TO DO = Can you pull out the records from their first line down to the line with "Looking at the screenshot, I should click(656, 106).", both included, and repeat them verbatim?

═══

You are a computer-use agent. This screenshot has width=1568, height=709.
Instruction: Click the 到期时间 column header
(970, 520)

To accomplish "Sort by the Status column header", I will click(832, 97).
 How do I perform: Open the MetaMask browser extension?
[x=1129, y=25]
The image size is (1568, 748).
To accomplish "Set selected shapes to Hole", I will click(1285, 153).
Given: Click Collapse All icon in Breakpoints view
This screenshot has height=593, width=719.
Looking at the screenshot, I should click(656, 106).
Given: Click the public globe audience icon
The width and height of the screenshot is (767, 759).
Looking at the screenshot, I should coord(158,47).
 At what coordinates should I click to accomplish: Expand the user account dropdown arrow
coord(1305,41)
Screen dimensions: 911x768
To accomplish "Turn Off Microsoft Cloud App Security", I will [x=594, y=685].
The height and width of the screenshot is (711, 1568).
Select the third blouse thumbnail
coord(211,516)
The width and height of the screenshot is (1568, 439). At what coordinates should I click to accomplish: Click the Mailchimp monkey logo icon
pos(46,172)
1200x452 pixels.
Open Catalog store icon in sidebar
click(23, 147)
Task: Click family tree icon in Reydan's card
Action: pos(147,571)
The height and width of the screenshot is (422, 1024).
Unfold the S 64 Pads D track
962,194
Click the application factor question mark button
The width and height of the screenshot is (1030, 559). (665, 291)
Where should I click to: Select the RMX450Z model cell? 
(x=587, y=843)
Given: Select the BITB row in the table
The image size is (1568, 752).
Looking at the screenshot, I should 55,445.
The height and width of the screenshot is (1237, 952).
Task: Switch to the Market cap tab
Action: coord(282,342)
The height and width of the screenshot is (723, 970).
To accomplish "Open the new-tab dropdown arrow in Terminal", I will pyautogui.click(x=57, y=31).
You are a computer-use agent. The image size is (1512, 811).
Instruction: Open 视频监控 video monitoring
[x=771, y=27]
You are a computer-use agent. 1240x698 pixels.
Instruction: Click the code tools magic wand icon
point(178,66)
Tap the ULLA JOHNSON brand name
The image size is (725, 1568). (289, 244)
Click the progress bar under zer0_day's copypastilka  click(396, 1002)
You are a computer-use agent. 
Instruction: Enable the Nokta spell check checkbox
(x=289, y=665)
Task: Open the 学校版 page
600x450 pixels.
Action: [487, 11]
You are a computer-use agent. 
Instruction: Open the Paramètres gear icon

═══

OUTPUT OF THE EXERCISE =
You are a computer-use agent. This screenshot has width=1568, height=709.
Instruction: Click the 到期时间 column header
(970, 520)

To accomplish "Sort by the Status column header", I will click(832, 97).
 How do I perform: Open the MetaMask browser extension?
[x=1129, y=25]
The image size is (1568, 748).
To accomplish "Set selected shapes to Hole", I will click(1285, 153).
Given: Click Collapse All icon in Breakpoints view
This screenshot has height=593, width=719.
Looking at the screenshot, I should click(656, 106).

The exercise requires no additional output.